- Description of the task
Your answer should be the records, restated word for word.

- Material to process
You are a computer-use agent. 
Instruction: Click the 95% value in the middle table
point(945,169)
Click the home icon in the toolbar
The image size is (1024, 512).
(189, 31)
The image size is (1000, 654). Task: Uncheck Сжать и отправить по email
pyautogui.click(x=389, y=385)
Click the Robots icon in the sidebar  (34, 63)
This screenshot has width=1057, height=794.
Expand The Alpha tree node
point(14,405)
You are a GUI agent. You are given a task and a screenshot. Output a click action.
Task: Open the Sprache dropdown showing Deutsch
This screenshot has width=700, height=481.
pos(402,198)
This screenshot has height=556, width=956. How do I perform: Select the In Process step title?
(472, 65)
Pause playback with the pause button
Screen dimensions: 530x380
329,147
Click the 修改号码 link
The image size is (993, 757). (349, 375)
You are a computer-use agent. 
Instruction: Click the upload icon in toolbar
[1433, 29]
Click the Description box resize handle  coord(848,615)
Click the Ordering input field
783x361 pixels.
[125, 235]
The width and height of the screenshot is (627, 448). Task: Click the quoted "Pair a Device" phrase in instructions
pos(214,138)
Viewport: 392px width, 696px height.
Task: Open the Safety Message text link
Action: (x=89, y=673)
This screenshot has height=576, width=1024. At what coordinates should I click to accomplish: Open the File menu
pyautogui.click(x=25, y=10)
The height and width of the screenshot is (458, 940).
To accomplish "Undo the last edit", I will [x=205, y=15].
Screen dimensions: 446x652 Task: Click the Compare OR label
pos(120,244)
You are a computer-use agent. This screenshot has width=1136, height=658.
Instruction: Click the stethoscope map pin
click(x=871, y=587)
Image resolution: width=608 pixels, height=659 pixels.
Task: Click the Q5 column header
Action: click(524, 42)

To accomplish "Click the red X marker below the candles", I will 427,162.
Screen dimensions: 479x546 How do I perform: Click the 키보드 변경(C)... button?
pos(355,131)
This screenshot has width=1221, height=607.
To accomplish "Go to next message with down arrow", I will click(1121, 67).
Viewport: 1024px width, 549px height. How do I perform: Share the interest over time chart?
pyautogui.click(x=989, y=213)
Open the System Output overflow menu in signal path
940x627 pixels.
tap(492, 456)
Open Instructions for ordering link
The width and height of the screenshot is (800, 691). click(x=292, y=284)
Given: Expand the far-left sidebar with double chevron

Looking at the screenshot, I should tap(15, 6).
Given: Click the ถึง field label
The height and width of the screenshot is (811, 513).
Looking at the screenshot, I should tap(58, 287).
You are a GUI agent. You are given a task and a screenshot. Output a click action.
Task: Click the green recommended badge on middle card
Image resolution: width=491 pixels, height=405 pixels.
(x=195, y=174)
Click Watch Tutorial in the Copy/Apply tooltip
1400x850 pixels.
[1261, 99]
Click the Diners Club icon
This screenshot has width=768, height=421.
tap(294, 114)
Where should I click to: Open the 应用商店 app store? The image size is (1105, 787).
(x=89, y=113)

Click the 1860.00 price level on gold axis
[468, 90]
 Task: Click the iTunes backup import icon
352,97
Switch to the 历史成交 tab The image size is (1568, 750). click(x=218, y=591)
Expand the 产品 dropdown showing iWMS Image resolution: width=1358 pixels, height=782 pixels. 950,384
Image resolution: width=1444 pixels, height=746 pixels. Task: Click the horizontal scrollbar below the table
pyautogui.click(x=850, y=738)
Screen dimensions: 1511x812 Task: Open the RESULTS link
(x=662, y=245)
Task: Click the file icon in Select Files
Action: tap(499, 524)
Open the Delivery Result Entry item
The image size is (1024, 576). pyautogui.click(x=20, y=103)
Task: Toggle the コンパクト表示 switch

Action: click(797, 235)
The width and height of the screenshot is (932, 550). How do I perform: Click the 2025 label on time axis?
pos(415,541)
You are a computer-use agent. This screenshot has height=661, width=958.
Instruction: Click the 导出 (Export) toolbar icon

- Exercise result
You are a computer-use agent. 
Instruction: Click the 95% value in the middle table
point(945,169)
Click the home icon in the toolbar
The image size is (1024, 512).
(189, 31)
The image size is (1000, 654). Task: Uncheck Сжать и отправить по email
pyautogui.click(x=389, y=385)
Click the Robots icon in the sidebar  (34, 63)
This screenshot has width=1057, height=794.
Expand The Alpha tree node
point(14,405)
You are a GUI agent. You are given a task and a screenshot. Output a click action.
Task: Open the Sprache dropdown showing Deutsch
This screenshot has width=700, height=481.
pos(402,198)
This screenshot has height=556, width=956. How do I perform: Select the In Process step title?
(472, 65)
Pause playback with the pause button
Screen dimensions: 530x380
329,147
Click the 修改号码 link
The image size is (993, 757). (349, 375)
You are a computer-use agent. 
Instruction: Click the upload icon in toolbar
[1433, 29]
Click the Description box resize handle  coord(848,615)
Click the Ordering input field
783x361 pixels.
[125, 235]
The width and height of the screenshot is (627, 448). Task: Click the quoted "Pair a Device" phrase in instructions
pos(214,138)
Viewport: 392px width, 696px height.
Task: Open the Safety Message text link
Action: (x=89, y=673)
This screenshot has height=576, width=1024. At what coordinates should I click to accomplish: Open the File menu
pyautogui.click(x=25, y=10)
The height and width of the screenshot is (458, 940).
To accomplish "Undo the last edit", I will [x=205, y=15].
Screen dimensions: 446x652 Task: Click the Compare OR label
pos(120,244)
You are a computer-use agent. This screenshot has width=1136, height=658.
Instruction: Click the stethoscope map pin
click(x=871, y=587)
Image resolution: width=608 pixels, height=659 pixels.
Task: Click the Q5 column header
Action: click(524, 42)

To accomplish "Click the red X marker below the candles", I will 427,162.
Screen dimensions: 479x546 How do I perform: Click the 키보드 변경(C)... button?
pos(355,131)
This screenshot has width=1221, height=607.
To accomplish "Go to next message with down arrow", I will click(1121, 67).
Viewport: 1024px width, 549px height. How do I perform: Share the interest over time chart?
pyautogui.click(x=989, y=213)
Open the System Output overflow menu in signal path
940x627 pixels.
tap(492, 456)
Open Instructions for ordering link
The width and height of the screenshot is (800, 691). click(x=292, y=284)
Given: Expand the far-left sidebar with double chevron

Looking at the screenshot, I should tap(15, 6).
Given: Click the ถึง field label
The height and width of the screenshot is (811, 513).
Looking at the screenshot, I should tap(58, 287).
You are a GUI agent. You are given a task and a screenshot. Output a click action.
Task: Click the green recommended badge on middle card
Image resolution: width=491 pixels, height=405 pixels.
(x=195, y=174)
Click Watch Tutorial in the Copy/Apply tooltip
1400x850 pixels.
[1261, 99]
Click the Diners Club icon
This screenshot has width=768, height=421.
tap(294, 114)
Where should I click to: Open the 应用商店 app store? The image size is (1105, 787).
(x=89, y=113)

Click the 1860.00 price level on gold axis
[468, 90]
 Task: Click the iTunes backup import icon
352,97
Switch to the 历史成交 tab The image size is (1568, 750). click(x=218, y=591)
Expand the 产品 dropdown showing iWMS Image resolution: width=1358 pixels, height=782 pixels. 950,384
Image resolution: width=1444 pixels, height=746 pixels. Task: Click the horizontal scrollbar below the table
pyautogui.click(x=850, y=738)
Screen dimensions: 1511x812 Task: Open the RESULTS link
(x=662, y=245)
Task: Click the file icon in Select Files
Action: tap(499, 524)
Open the Delivery Result Entry item
The image size is (1024, 576). pyautogui.click(x=20, y=103)
Task: Toggle the コンパクト表示 switch

Action: click(797, 235)
The width and height of the screenshot is (932, 550). How do I perform: Click the 2025 label on time axis?
pos(415,541)
You are a computer-use agent. This screenshot has height=661, width=958.
Instruction: Click the 导出 (Export) toolbar icon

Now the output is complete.